## Problem statement
Where the records below show a line containing "storytelling (67, 2242)", start copying; end with the line containing "Jon Mollison (76, 1560)", and copy it too.

*** Opening of Information provided ***

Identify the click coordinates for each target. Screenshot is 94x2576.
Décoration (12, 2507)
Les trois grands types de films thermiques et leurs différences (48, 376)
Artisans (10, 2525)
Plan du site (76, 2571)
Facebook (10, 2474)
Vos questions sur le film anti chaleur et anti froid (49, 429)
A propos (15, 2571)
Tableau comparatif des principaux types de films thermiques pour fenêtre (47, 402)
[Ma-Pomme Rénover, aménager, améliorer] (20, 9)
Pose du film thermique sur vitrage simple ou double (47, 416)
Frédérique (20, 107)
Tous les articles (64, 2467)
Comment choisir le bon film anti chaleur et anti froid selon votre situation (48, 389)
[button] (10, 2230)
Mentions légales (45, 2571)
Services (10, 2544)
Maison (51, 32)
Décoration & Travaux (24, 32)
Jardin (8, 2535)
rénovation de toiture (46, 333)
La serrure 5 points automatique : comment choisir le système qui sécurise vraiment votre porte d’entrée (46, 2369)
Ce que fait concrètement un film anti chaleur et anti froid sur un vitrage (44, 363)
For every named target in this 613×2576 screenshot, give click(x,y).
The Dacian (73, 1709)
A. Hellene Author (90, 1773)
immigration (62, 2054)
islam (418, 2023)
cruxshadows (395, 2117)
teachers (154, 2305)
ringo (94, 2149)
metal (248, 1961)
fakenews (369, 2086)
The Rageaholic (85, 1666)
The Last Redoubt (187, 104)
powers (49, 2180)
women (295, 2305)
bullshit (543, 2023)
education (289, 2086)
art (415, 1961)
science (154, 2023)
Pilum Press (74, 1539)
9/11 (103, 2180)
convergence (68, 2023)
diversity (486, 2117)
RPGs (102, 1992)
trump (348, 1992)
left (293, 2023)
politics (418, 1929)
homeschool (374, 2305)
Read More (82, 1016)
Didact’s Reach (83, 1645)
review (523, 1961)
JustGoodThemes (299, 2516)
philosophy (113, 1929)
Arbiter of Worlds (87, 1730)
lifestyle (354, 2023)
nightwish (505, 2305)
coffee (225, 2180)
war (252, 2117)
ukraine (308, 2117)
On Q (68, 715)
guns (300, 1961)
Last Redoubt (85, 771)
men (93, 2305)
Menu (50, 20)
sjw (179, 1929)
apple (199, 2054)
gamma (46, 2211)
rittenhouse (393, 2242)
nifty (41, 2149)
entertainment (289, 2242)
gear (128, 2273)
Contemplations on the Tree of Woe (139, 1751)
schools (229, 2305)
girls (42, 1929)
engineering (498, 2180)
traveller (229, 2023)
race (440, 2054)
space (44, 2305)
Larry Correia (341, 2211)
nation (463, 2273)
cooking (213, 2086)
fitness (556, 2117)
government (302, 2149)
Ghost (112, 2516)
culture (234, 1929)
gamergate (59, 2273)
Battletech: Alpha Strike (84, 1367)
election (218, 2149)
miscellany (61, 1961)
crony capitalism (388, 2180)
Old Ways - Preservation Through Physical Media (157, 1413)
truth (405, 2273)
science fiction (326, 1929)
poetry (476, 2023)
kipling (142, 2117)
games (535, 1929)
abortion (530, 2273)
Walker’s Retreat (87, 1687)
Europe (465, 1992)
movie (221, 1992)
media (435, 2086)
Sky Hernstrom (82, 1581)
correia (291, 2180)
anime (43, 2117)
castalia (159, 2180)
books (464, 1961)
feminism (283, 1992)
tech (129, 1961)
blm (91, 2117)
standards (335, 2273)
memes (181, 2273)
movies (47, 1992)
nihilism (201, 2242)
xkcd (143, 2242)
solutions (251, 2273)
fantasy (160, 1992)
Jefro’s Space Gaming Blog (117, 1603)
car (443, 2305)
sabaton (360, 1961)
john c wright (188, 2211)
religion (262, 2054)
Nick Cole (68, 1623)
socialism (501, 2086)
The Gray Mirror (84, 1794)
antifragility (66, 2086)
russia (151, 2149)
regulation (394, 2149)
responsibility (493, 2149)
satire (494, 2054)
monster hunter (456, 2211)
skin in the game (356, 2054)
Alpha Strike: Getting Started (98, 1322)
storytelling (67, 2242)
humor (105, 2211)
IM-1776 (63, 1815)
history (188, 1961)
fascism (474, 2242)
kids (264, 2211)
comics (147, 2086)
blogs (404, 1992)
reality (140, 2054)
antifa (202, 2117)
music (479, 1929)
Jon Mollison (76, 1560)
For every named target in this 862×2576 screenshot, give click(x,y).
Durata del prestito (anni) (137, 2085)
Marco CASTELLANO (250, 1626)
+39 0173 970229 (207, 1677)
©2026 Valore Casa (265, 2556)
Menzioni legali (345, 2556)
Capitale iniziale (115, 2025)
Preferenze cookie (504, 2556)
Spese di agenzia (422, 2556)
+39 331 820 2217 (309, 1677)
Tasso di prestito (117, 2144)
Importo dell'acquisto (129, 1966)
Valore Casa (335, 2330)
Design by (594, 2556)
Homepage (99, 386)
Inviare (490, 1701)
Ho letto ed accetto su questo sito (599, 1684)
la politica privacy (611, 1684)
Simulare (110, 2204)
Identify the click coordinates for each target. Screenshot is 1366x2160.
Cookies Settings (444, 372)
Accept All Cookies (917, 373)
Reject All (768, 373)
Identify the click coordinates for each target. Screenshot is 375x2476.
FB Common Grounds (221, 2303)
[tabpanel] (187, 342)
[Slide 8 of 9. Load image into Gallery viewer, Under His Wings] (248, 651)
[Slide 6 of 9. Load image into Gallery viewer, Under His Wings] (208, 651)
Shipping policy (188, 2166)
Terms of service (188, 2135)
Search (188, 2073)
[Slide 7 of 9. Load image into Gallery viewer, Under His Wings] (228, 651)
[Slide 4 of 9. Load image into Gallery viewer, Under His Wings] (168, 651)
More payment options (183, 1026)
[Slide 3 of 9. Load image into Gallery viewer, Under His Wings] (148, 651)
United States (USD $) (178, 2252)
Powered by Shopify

*** Close of Information provided ***

## Response box
storytelling (67, 2242)
humor (105, 2211)
IM-1776 (63, 1815)
history (188, 1961)
fascism (474, 2242)
kids (264, 2211)
comics (147, 2086)
blogs (404, 1992)
reality (140, 2054)
antifa (202, 2117)
music (479, 1929)
Jon Mollison (76, 1560)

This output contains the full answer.